I am looking for a solution to intersect data within ElasticSearch from two seperate indexes. Both indexes would contain documents that I want to intersect geographically and get a list of id's as a result of which documents intersect documents from the opposite index.

Here is a little background on my issue:

The company I work for has been transitioning it's data from MS SQL into Elastic Search for our web application. It is a heavily geographic data driven application. We have ETL jobs that pre process our data before we index it in ElasticSearch. The ETLs run a list of geographic intersections in MS SQL, but they are pretty slow.

For example, we intersect 10 million land parcel shapes with 100,000 flood zone shapes. If we manually run this intersection in MS SQL it can take up to seven days of consecutive processing. This is with proper indexing and such.

In our application we do use ElasticSearch to intersect shapes from the indexes with geojson passed in, so I could just iterate through all of the records and do the intersection that way, but I am curious if there is a simple way in ElasticSearch to take two indexes and give me their intersecting documents.


You can search on multiple indices at once - Search | Elasticsearch Guide [2.3] | Elastic - or is that not what you want and I am missing something....

Elasticsearch :slight_smile:

I am not sure I understand the process fully, but if you are looking to identify matching records of one type while ingesting records of the other type you might want to look into using the percolator functionality.

Nice catch on my casing, ha. Doing a search on multiple indices would definitely be useful, but not quite what I am hoping for.

Basically I just need to go through one index's documents and query it to see which documents intersect document's of another index. I could loop through each of the documents on one side and use it's shape to write a query for the other index, but I am concerned that the performance on this may not be ideal.

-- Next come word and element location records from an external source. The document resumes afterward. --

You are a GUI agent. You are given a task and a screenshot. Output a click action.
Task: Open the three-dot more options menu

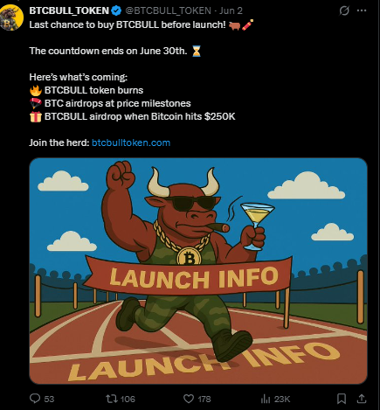[x=362, y=10]
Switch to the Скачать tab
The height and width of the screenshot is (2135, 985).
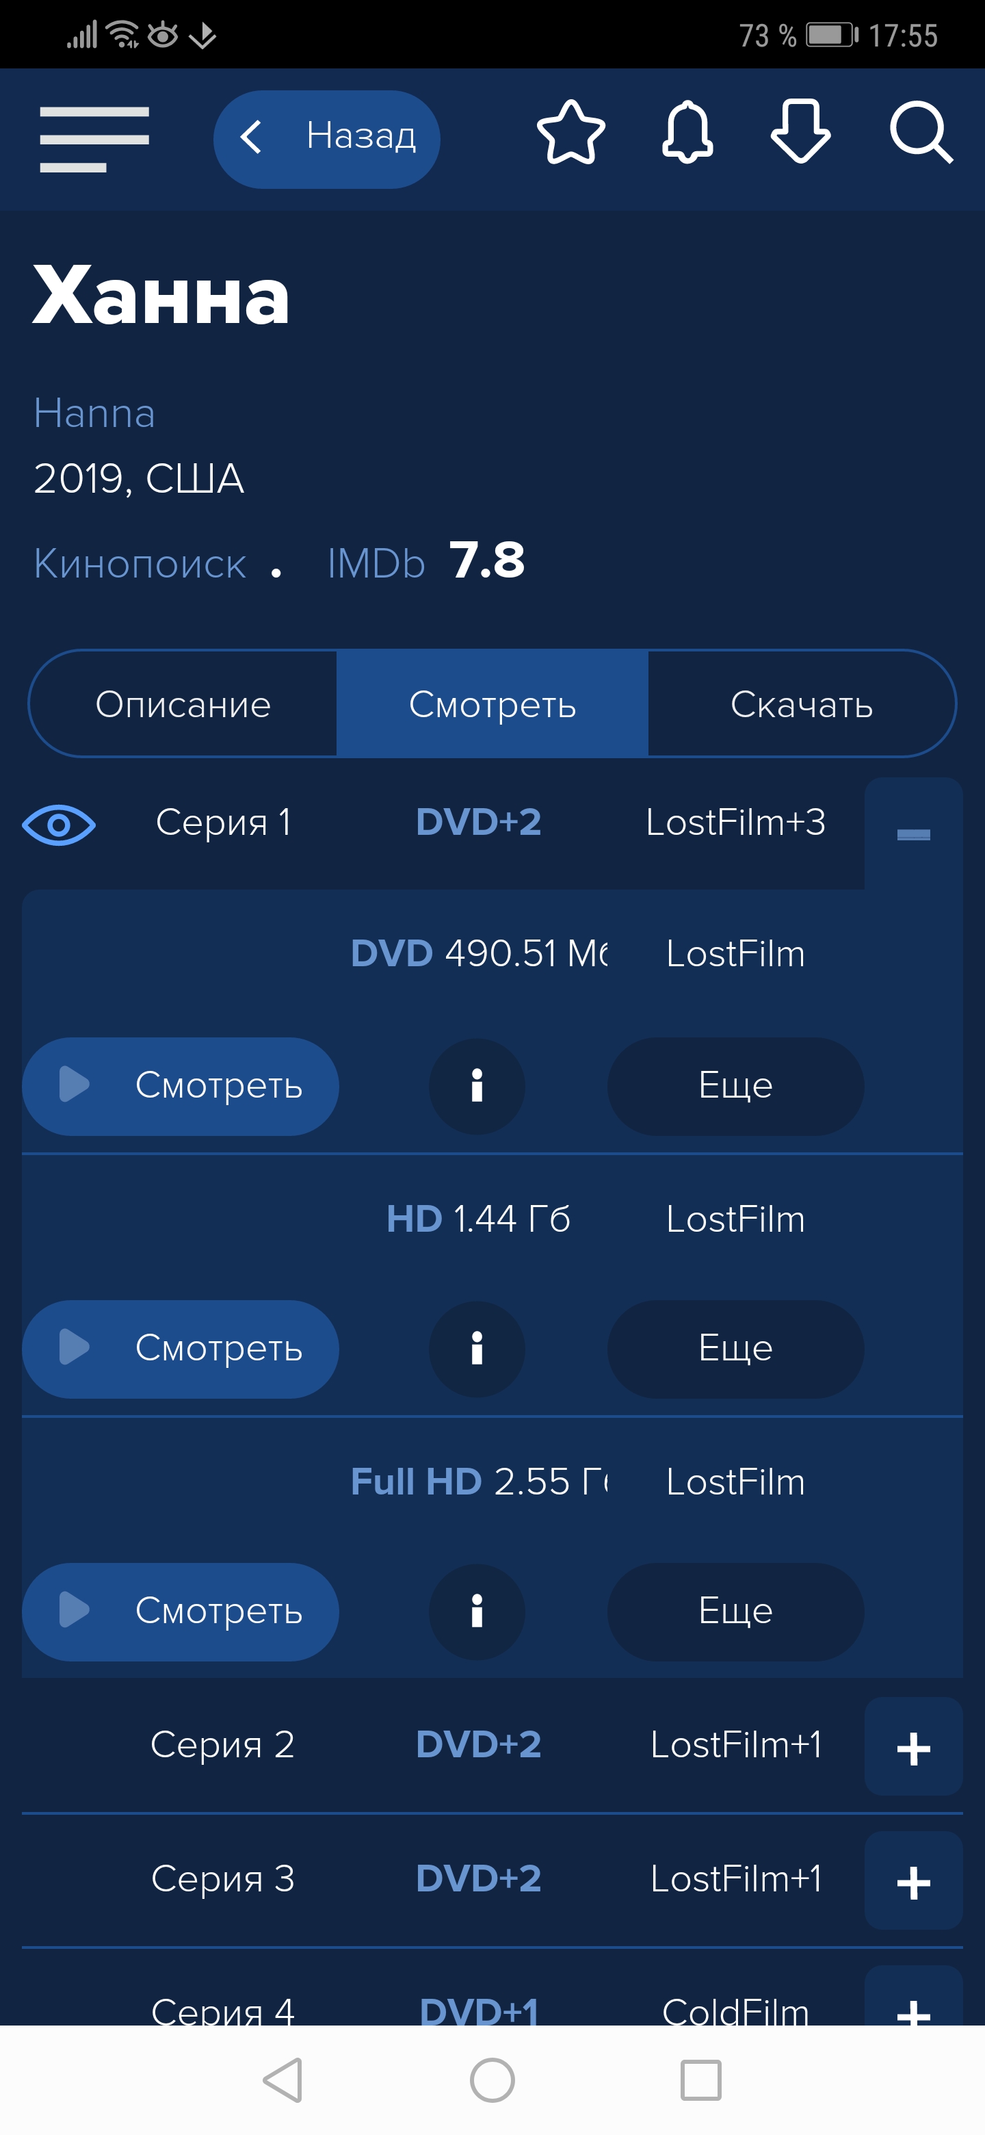pyautogui.click(x=801, y=704)
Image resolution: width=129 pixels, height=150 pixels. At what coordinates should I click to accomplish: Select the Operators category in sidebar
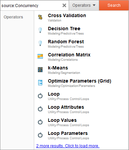13,17
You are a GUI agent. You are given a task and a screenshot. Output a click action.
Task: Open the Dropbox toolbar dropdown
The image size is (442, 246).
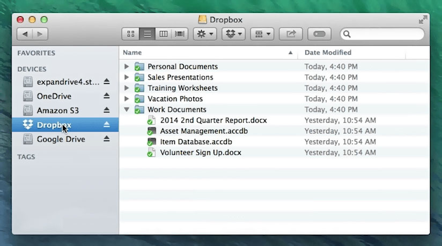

I was hoping something was set up for this already before I start testing with this method. The geographic searches are so fast in elastic search that it probably would be pretty efficient, but I figured i'd look into it more beforehand.


A close example is at the URL below. The section about using "Pre-Indexed Shapes". This basically is saying write a query that intersects a specific document's shape. I want to accomplish this, but without having to loop through every shape on one index and querying the other.

You need to do that in your code.

Or use percolation as Christian mentioned.